= Dire (woreda) =

District in Oromia Region, Ethiopia

Dire is one of the woredas in the Oromia Region of Ethiopia. Miyu was separated from Dire woreda. Located in the southern part of the Borena Zone, Dire is bordered on the south by Kenya, on the west by Teltele, on the north by Yabelo, on the northeast by Arero, and on the east by Moyale. Towns in Dire include Mega and Dubuluk.

== Overview ==
The altitude of this woreda ranges from 750 to over 2400 meters above sea level; Mount Gaamud (2486 meters) is the highest point. There are no rivers in this woreda. A survey of the land in this woreda shows that 14.3% is arable (7.3% was under cultivation), 47.5% pasture, 17.5% forest, and the remaining 20.7% is considered swampy, degraded or otherwise unusable. Notable landmarks include the Bowe Soda Salt House, the Gumigayo cultural center and the Boke Dilo well. Corn, haricot beans, wheat and barley are important crops.

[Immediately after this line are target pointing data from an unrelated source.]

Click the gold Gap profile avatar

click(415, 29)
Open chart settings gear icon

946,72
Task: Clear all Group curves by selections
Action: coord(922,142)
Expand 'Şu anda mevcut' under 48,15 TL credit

Industry in the woreda includes 12 grain mills. Salt has been traditionally extracted from sites like the mountain craters, such as Sod or Sogid near Mega, and transported elsewhere in the Borana and south to Banaadir. However, other known mineral deposits -- olivine and garnet—have not been commercially developed. There were 31 Farmers Associations and 8 Farmers Service Cooperatives; about 59% of the farmers were pastoralists. Dire has 137 kilometers of dry-weather and 124 all-weather road, for an average road density of 96 kilometers per 1000 square kilometers. About 16.5% of the urban and 33.5% of the total population has access to drinking water.

== Demographics ==
The 2007 national census reported a total population for this woreda of 73,401, of whom 36,977 were men and 36,424 were women; 6,135 or 8.36% of its population were urban dwellers. The majority of the inhabitants said they practiced traditional beliefs, with 75.6% of the population reporting they observed these beliefs, while 15.24% of the population were Muslim, 4.41% were Protestant, 3.27% practiced Ethiopian Orthodox Christianity and 1.4% were Catholic.

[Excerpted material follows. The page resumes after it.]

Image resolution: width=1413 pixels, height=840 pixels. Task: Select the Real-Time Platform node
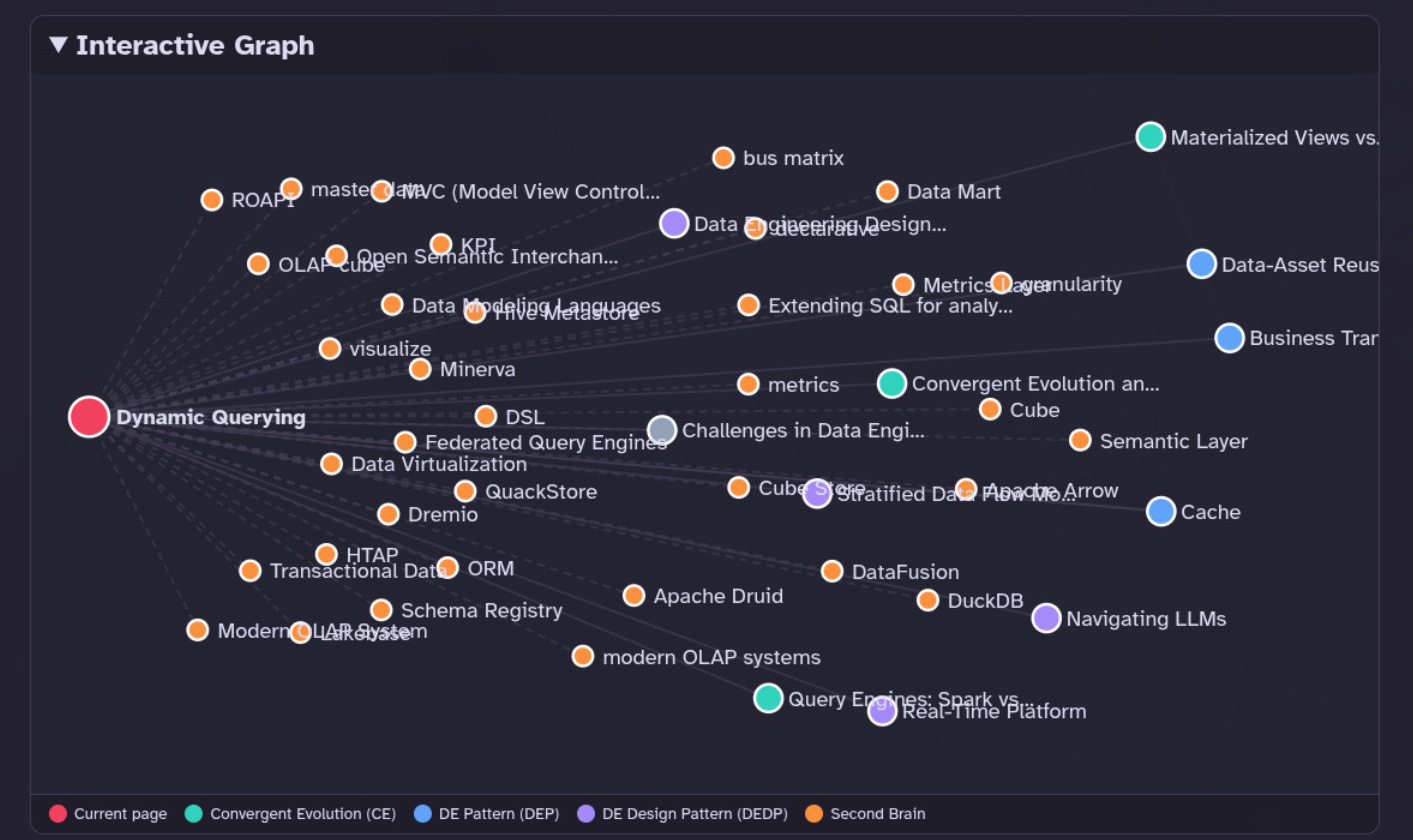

Based on figures published by the Central Statistical Agency in 2005, this woreda has an estimated total population of 122,119, of whom 60,823 are men and 61,296 are women; 15,043 or 12.32% of its population are urban dwellers, which is greater than the Zone average of 11.6%. With an estimated area of 12,721.57 square kilometers, Dire has an estimated population density of 9.6 people per square kilometer, which is less than the Zone average of 21.1.

The 1994 national census reported a total population for this woreda of 86,341, of whom 43,429 were men and 42,912 women; 8,405 or 9.73% of its population were urban dwellers at the time. The three largest ethnic groups reported in Dire were the Oromo (93.9%), the Burji (2.88%), and the Amhara (1.34%); all other ethnic groups made up 1.88% of the population. The national census missed some finer details; one visitor to the woreda noted that most of the Oromo belong to the Borena clan, and other ethnic groups identified in this woreda include the Konso, Arbore and Hamer peoples. Another observer notes that a group of the Gabbra were "resettled" into the heart of Borana territory after the 1977 war with Somalia. Oromiffa was spoken as a first language by 97.39%, 1.21% spoke Amharic and 0.95% spoke Burji; the remaining 0.45% spoke all other primary languages reported. The plurality of the inhabitants practiced traditional beliefs, with 37.45% of the population reporting beliefs recorded in that category, while 11.52% of the population said they were Muslim, 5.34% professed Ethiopian Orthodox Christianity, and 3.88% were Protestant.